Work instructions
Beginning with the line that holds "Sort by the Table Name column header" in the data below, give again every line through the one that holds "Given: Click the comparison", exactly as written.

Data records
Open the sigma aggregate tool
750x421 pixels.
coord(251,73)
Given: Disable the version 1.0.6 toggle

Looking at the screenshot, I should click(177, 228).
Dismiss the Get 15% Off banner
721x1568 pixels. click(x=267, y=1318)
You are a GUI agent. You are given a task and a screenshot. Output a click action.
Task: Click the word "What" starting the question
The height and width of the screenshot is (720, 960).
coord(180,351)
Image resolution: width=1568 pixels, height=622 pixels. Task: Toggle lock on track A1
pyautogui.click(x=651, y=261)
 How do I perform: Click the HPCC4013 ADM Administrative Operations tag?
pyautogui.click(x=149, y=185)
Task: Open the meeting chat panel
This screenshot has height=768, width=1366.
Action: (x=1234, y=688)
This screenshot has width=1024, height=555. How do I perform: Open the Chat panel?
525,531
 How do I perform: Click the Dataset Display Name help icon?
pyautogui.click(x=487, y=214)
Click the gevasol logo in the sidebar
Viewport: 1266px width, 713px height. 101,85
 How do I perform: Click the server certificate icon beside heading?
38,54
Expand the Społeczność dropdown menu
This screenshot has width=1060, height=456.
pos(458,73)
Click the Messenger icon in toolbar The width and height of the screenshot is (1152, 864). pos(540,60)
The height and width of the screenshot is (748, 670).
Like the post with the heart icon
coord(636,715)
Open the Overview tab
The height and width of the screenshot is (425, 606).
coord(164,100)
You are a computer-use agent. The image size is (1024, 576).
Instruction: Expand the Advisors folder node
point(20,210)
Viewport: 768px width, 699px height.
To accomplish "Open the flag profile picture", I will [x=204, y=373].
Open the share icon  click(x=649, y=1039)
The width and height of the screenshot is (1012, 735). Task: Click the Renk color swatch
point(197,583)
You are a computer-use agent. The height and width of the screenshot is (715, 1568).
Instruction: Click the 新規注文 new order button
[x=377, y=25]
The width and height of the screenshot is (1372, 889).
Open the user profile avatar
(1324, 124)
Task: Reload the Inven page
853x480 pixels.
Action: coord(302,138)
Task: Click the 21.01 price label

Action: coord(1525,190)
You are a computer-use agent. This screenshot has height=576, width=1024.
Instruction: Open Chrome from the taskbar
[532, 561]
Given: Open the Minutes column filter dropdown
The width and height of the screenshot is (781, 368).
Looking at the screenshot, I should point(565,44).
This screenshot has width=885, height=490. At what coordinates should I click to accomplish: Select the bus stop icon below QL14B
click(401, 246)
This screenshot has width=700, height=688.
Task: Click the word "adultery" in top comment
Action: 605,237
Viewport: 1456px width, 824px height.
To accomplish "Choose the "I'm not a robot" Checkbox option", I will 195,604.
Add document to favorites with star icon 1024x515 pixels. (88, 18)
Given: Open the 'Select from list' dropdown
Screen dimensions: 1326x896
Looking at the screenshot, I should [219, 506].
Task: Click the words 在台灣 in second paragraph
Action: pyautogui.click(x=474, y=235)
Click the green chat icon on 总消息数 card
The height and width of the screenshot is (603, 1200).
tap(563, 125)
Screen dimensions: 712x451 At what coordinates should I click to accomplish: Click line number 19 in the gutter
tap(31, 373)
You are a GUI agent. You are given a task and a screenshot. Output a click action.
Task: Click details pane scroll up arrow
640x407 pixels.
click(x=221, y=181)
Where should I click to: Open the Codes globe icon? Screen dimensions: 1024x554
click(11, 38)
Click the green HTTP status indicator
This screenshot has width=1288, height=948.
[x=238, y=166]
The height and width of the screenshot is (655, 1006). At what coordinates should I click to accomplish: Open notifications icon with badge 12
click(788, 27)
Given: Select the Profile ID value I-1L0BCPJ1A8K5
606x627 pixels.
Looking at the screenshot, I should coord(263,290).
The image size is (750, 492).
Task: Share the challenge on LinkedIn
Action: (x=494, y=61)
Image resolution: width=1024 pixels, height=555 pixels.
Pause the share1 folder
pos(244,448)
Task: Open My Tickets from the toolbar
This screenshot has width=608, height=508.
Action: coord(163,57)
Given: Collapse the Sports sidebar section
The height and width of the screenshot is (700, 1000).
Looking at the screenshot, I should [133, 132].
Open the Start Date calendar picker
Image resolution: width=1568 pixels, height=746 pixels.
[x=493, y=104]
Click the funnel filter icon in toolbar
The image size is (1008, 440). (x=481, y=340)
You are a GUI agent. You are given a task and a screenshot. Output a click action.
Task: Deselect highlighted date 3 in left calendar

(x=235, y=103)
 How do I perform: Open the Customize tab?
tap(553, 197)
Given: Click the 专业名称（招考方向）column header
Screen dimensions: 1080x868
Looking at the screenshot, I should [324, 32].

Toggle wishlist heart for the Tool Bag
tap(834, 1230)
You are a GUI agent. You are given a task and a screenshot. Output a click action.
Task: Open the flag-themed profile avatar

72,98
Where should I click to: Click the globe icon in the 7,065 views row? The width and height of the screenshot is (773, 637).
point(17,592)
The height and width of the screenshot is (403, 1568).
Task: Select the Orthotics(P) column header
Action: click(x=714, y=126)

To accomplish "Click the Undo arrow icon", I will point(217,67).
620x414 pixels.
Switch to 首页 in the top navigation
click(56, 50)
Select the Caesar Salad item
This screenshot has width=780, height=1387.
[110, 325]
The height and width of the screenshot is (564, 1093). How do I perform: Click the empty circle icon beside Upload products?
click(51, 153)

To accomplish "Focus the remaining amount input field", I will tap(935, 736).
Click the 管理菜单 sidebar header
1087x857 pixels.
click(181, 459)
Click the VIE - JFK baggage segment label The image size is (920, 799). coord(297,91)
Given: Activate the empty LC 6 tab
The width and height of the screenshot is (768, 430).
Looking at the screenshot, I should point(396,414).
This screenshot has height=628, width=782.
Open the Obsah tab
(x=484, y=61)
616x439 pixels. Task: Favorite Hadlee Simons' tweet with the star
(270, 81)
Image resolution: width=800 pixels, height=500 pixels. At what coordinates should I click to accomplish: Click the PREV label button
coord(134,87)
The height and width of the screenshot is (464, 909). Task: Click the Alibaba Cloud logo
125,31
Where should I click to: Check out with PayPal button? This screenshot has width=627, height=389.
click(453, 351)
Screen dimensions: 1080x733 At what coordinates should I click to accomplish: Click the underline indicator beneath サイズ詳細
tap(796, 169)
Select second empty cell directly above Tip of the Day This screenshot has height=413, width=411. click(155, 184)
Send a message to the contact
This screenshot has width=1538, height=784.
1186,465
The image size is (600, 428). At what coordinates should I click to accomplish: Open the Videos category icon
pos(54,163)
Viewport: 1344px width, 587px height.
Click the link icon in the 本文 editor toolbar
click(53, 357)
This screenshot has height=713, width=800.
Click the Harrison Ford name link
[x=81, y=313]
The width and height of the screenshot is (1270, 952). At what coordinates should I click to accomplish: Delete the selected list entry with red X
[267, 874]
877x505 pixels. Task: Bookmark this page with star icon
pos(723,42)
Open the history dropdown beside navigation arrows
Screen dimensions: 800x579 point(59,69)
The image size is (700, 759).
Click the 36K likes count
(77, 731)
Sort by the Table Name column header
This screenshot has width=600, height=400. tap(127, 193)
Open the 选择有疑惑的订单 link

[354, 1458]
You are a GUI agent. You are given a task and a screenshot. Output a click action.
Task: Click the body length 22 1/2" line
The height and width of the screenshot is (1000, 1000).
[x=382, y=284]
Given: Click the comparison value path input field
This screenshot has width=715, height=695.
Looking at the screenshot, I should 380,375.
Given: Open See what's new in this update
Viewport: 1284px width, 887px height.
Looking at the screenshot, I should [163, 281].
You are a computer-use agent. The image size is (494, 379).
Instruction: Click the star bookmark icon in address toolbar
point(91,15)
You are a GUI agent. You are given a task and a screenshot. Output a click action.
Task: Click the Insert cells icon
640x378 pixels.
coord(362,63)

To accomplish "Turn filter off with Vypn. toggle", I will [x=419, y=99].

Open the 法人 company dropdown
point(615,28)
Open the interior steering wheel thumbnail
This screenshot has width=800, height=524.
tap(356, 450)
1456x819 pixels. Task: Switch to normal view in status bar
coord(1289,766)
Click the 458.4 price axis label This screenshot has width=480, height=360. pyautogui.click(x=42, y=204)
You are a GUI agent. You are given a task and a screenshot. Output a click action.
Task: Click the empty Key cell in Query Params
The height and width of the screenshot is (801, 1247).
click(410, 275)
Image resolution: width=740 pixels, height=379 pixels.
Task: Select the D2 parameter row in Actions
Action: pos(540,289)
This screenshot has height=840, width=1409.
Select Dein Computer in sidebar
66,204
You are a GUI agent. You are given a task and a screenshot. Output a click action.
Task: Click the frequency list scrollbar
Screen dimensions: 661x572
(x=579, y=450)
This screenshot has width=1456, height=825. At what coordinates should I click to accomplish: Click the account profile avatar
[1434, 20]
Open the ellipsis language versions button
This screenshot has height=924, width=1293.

Exercise solution
Sort by the Table Name column header
This screenshot has width=600, height=400. tap(127, 193)
Open the 选择有疑惑的订单 link

[354, 1458]
You are a GUI agent. You are given a task and a screenshot. Output a click action.
Task: Click the body length 22 1/2" line
The height and width of the screenshot is (1000, 1000).
[x=382, y=284]
Given: Click the comparison value path input field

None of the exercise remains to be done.